I have written a few blog posts about this (here and on my site) and I will be doing the same as you, to a degree; I will from now on probably do most of my new work in Capture One Pro 8 (I am getting used to its quirks) and keep Aperture for accessing my old Libraries and certain on-going work.

Another thing mentioned above that I feel very strongly about is that people don't just jump to Lightroom without considering the alternatives, some here have criticised Adobe because it is big corporation (and Apple even more so) and I kind of agree, we need diversity, the most exciting developments tend to be driven from the ground up and we are obligated to support this, I have kind of thrown my lot in with C1 and I don't really want to keep experimenting with other options, as I just want to get on with the business of taking photos, but there are quite a few options worth considering, someone mentioned Darktable and there is also Acdsee which looks capable and is bloody cheap! There are also quite a few alternatives to Photoshop which I think is now a bloated behemoth, full of stuff most photographers never need.

 

Lee Harris, professional photographer based in Barcelona, Spain.

www.leeharris.eu
www.leeharrisphoto.com

Great point – there's a fine line to be walked between constantly searching for the best software product vs. ignoring the software and focusing solely on taking photos. There's a balance somewhere in between, for sure. Like many, I'd like to measure twice and cut once on this one – when the time comes, I'll experiment with several options, but ultimately want to commit to a new tool, import my library once, then move on with life (and taking photos).

I, like a number of people, set myself the task of looking for an Aperture replacement. It was my intension to find an alternative, set that up, and continue using Aperture as my main application. Gradually moving over as and when the need arose.

In reality what happened was that I exported my library out of Aperture as a first move. That done any pressure to commit to a new app was removed as I could continue with Aperture for as long as I wanted.

Within weeks of exporting my library I purchased C1 Pro8. and started using that. Yes it was different and there were things that I miss but to be honest I am very pleased with C1 and am glad that I have moved. I can now work on getting the best out of C1.

As the days/weeks have gone by I find that I don’t give a thought or miss Aperture and wouldn’t go back.    

Regards, Barry

Why I am staying with Aperture:

Because it works.

I think staying with Aperture for 3-6 months and then look around is not that big of a deal. My question would be: what kind of further insight do you think to gain in that short timeframe? Photos may be released by then, but in its current state, which can be tested in the beta (without the bugs, hopefully). Nobody knows when a 2.0 of Photos will be around. Could be next year, could be in two years, could be never.

Also I would like to challenge your statement that Lightroom is “superior to Aperture for some time”. Superior in what, exactly? Aperture is king of the hill in terms of digital asset management. Capture One Pro is king of the hill in terms of image quality (some may argue DXO Optics here). Lightroom does a lot of things right and does a lot of things absolutely terrible (try dual monitor setup or adjusting the horrible GUI to your own preferences, for instance). It is the jack of all trades, but master of none if you ask me. If theres one thing LR is superior, than its marketing. It looks like pro software, but is totally targeted at the millions of leisure shooters, who want to look and act like professionals. Adobe really nailed it in terms of finding that sweet spot of the biggest possible market for it and thats why they are in the lead, not because of superiority.

----

#### [INSTRUCTIONS FOR THE TASK]
Can you retype the part of the forum discussion about replacing Aperture that begins at the words "In reality what" and stops after "Because it works."?

#### [RAW DATA]
----

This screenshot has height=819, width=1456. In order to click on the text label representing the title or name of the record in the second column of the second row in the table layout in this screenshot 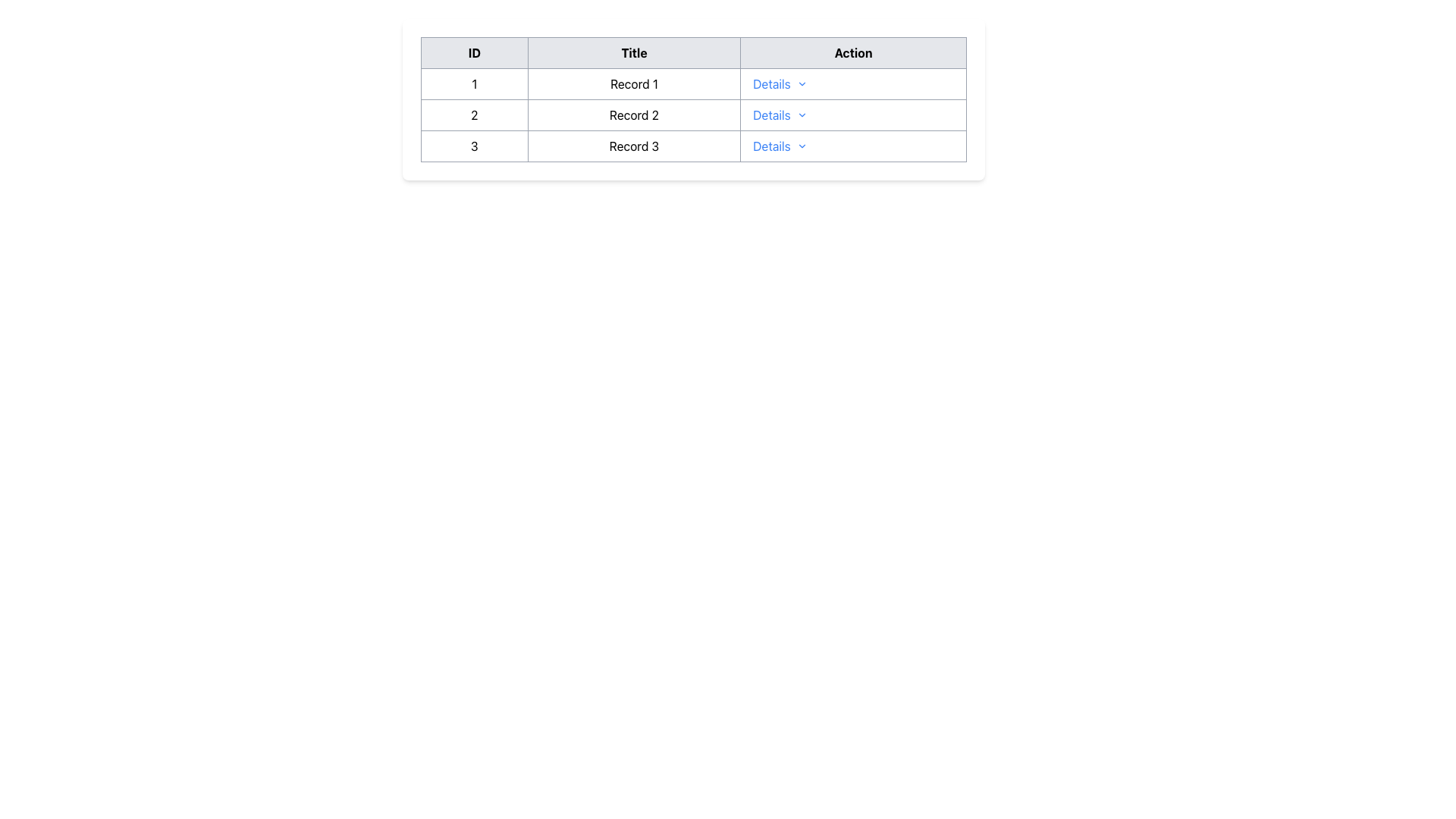, I will do `click(634, 114)`.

----

#### [EXERCISE RESULT]
In reality what happened was that I exported my library out of Aperture as a first move. That done any pressure to commit to a new app was removed as I could continue with Aperture for as long as I wanted.

Within weeks of exporting my library I purchased C1 Pro8. and started using that. Yes it was different and there were things that I miss but to be honest I am very pleased with C1 and am glad that I have moved. I can now work on getting the best out of C1.

As the days/weeks have gone by I find that I don’t give a thought or miss Aperture and wouldn’t go back.    

Regards, Barry

Why I am staying with Aperture:

Because it works.